|
|
|
|
|
by SloopJon
1963 days ago
|
|
He touched on JSON parsers in a previous post about fast_double_parser: "People who write fast parsers tend to roll their own number parsers (e.g., RapidJSON, sajson), and so we did. However, we sacrifice some standard compliance." (The "we" in this context refers to simdjson.) https://lemire.me/blog/2020/03/10/fast-float-parsing-in-prac... He followed up in a comment: "RapidJSON has at least two fast-parsing mode. The fast mode, which I think is what you refer to, is indeed quite fast, but it can be off by one ULP, so it is not standard compliant." The Github README for this new project says, "The fast_float library provides a performance similar to that of the fast_double_parser library." https://github.com/fastfloat/fast_float However, the benchmarks show a significant improvement relative to those in the fast_double_parser README: https://github.com/lemire/fast_double_parser I tried to run the benchmarks, but my CMake is apparently too old, and Homebrew barfed all over the living room rug when I tried to update it. |
|
That highlights the complexity of benchmarking in general and the importance of comparing within the same benchmark. I haven't looked at this in a while but I thought some of the newer JSON parsers were standards compliant (maybe not?).
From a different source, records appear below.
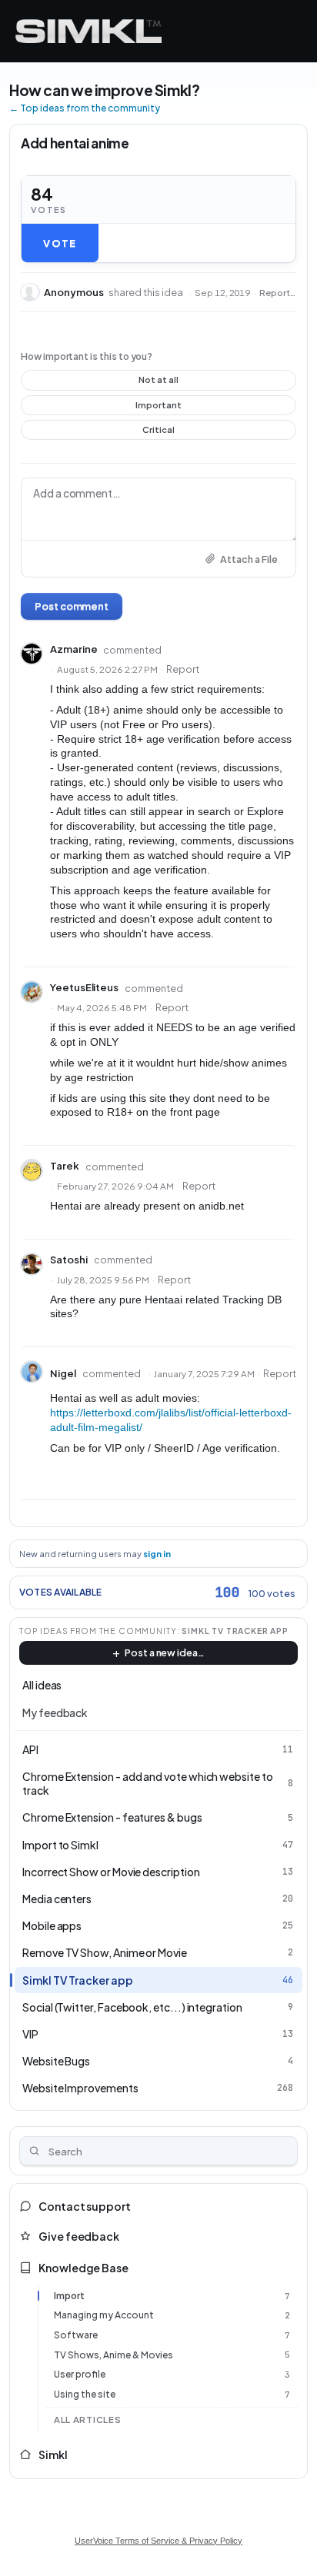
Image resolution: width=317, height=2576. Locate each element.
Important (159, 407)
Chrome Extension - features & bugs (112, 1817)
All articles (87, 2419)
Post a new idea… (165, 1652)
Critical (159, 432)
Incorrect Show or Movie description (111, 1872)
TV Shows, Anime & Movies (113, 2355)
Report (182, 669)
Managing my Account (104, 2315)
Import (69, 2295)
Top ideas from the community (98, 1631)
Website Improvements (80, 2088)
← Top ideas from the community (84, 108)
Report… (277, 292)
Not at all (159, 382)
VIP (30, 2034)
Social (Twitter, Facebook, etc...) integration (132, 2007)
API (30, 1749)
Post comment (71, 606)
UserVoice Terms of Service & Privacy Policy (158, 2540)
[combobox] (158, 2151)
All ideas (42, 1685)
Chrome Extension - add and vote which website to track (147, 1783)
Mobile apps (52, 1925)
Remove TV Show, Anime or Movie (104, 1952)
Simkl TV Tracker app (235, 1631)
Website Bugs (56, 2061)
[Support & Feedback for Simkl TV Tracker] (88, 31)
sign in (157, 1554)
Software (76, 2335)
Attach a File (249, 559)
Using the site (84, 2394)
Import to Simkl (60, 1845)
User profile (79, 2374)
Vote (59, 243)
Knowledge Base (83, 2268)
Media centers (57, 1898)
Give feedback (78, 2236)
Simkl (53, 2454)
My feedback (55, 1712)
Anyway, that other blog post answers my question as it looks like the big insight is that you use the fast approach (that everyone uses) when you can, and fall back to slow if you really have to. From that blog link:
"The full idea requires a whole blog post to explain, but the gist of it is that we can attempt to compute the answer, optimistically using a fast algorithm, and fall back on something else (like the standard library) as needed. It turns out that for the kind of numbers we find in JSON documents, we can parse 99% of them using a simple approach. All we have to do is correctly detect the error cases and bail out."
Again, I swear I've seen this in one of the other JSON parsers but maybe I'm misremembering. And again, good for them for breaking it out into a header library for others to use.